Many scientific societies, they note, have issued guidelines to standardize clinical practice in bronchoscopy, including recommendations to use single-use bronchoscopes.
In March 2020, the American Association for Bronchology and Interventional Pulmonology (AABIP) recommended that physicians not perform bronchoscopies on patients suspected or confirmed to have COVID-19. If bronchoscopy was warranted during COVID-19 testing or treatment, AABIP said “disposable bronchoscopes should be used first line when available.”
National and international task forces and societies added to the chorus advocating for single-use bronchoscopes when bronchoscopies needed to be done.
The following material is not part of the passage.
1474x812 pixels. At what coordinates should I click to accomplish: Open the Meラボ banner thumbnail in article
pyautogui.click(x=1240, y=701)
“Clearly, single-use flexible bronchoscopes are sterile, opened and used only for a single patient, avoiding the risk of any type of bronchoscope cross-contamination from one patient to the other, as well as the risk for the healthcare workers during transporting or reprocessing/sterilization,” the authors write in Diagnostics.
They cited a recent review published in Anaesthesia that examined 16 studies performed in endoscopy and intensive care units showing that the cost per use for a single-use flexible bronchoscope was slightly lower than for reusables. That gap increased when factoring in the potential costs of treatment of infection due to contaminated reusable scopes, according to the review.
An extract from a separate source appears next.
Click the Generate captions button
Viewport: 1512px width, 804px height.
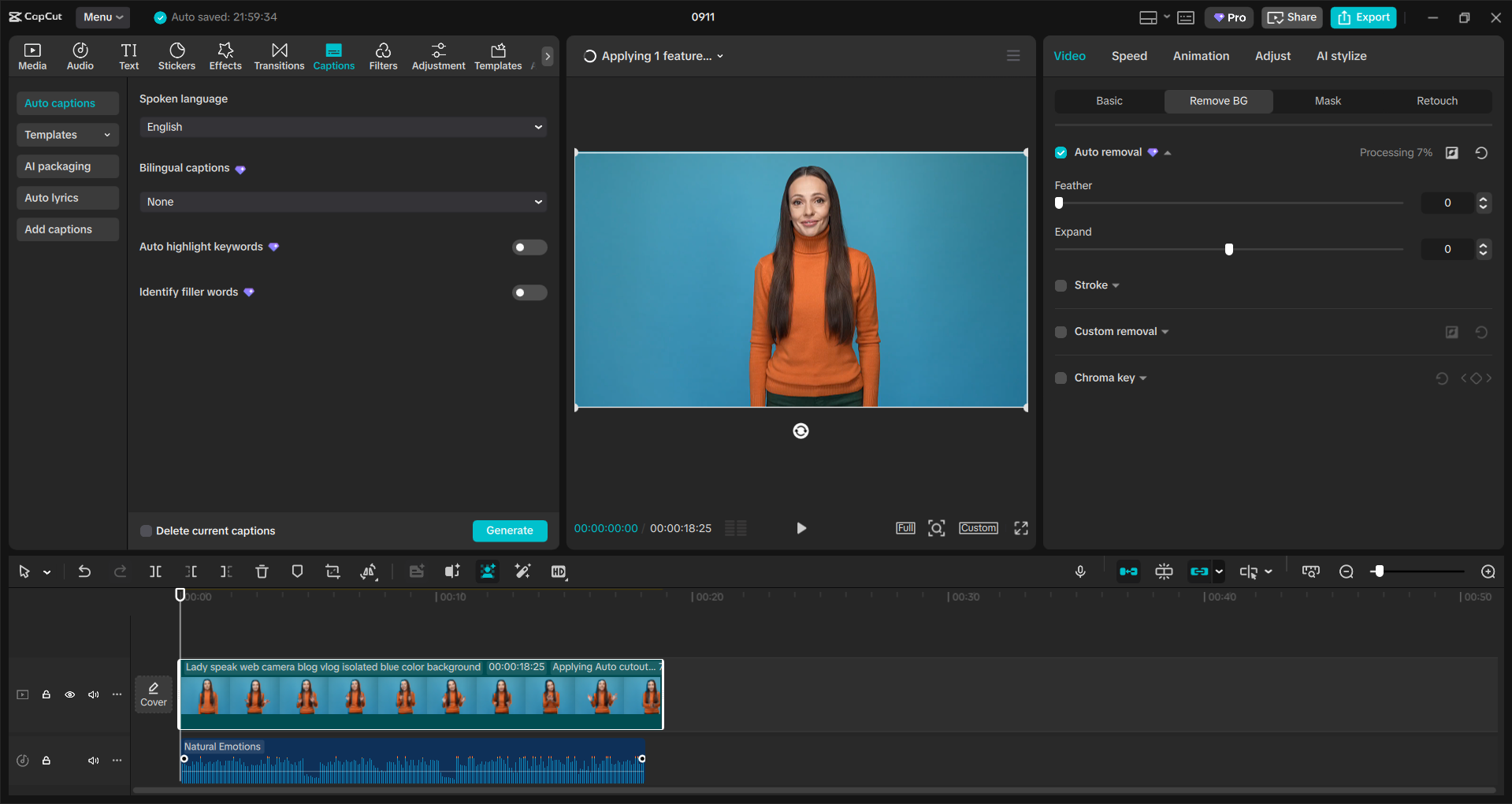click(x=510, y=530)
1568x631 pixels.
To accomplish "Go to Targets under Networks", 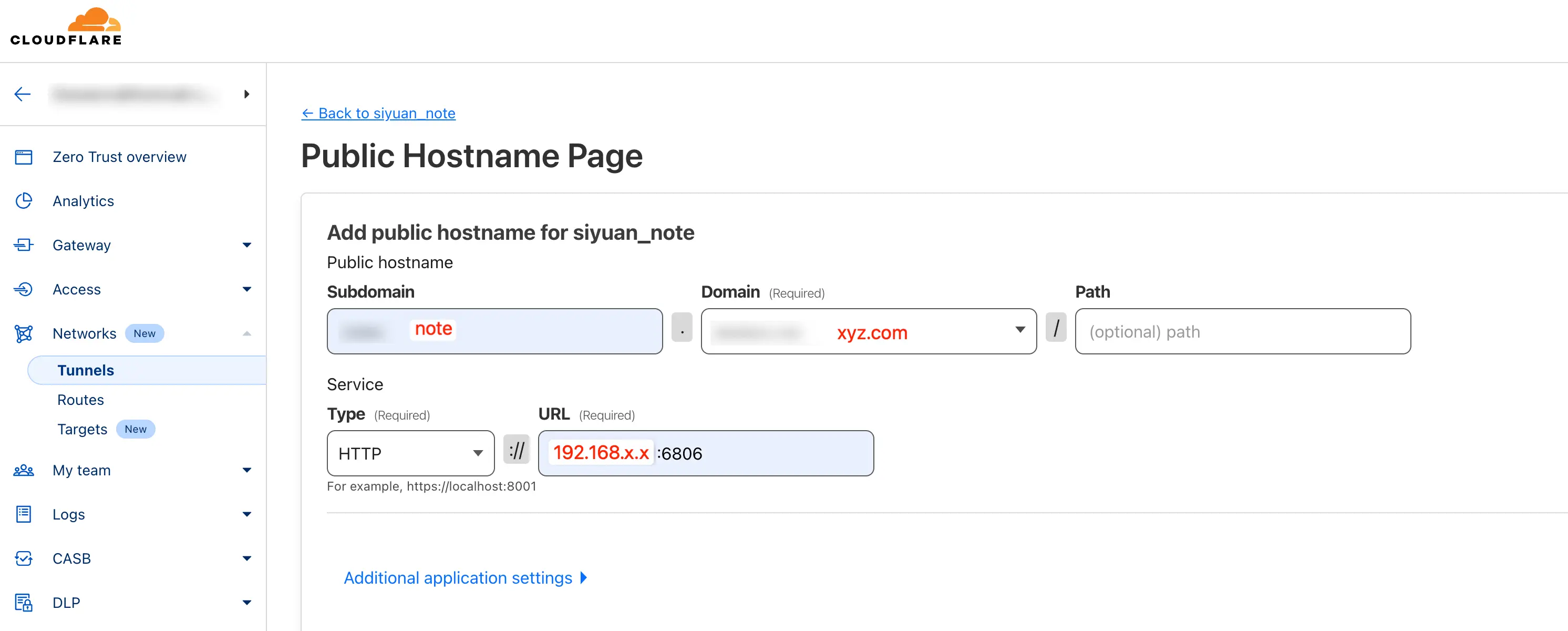I will pos(82,430).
Those researchers acknowledged a limitation of their study: The cost effectiveness of single-use bronchoscopes in endoscopy units is not comparable to an intensive care unit.
The Italian researchers say that more than 21 months since the first cases of the novel coronavirus appeared, we continue to learn to “cohabit with virus spread.”
“The time has come to move on and consider all the new protocols used in the bronchoscopic units as the daily routine from now on, in order to come back as close as possible to the number of procedures as in the pre-COVID19 era in all the interventional pneumology centers; indeed, it is unrealistic to continue the delay of certain procedures, even the elective ones,” the authors say.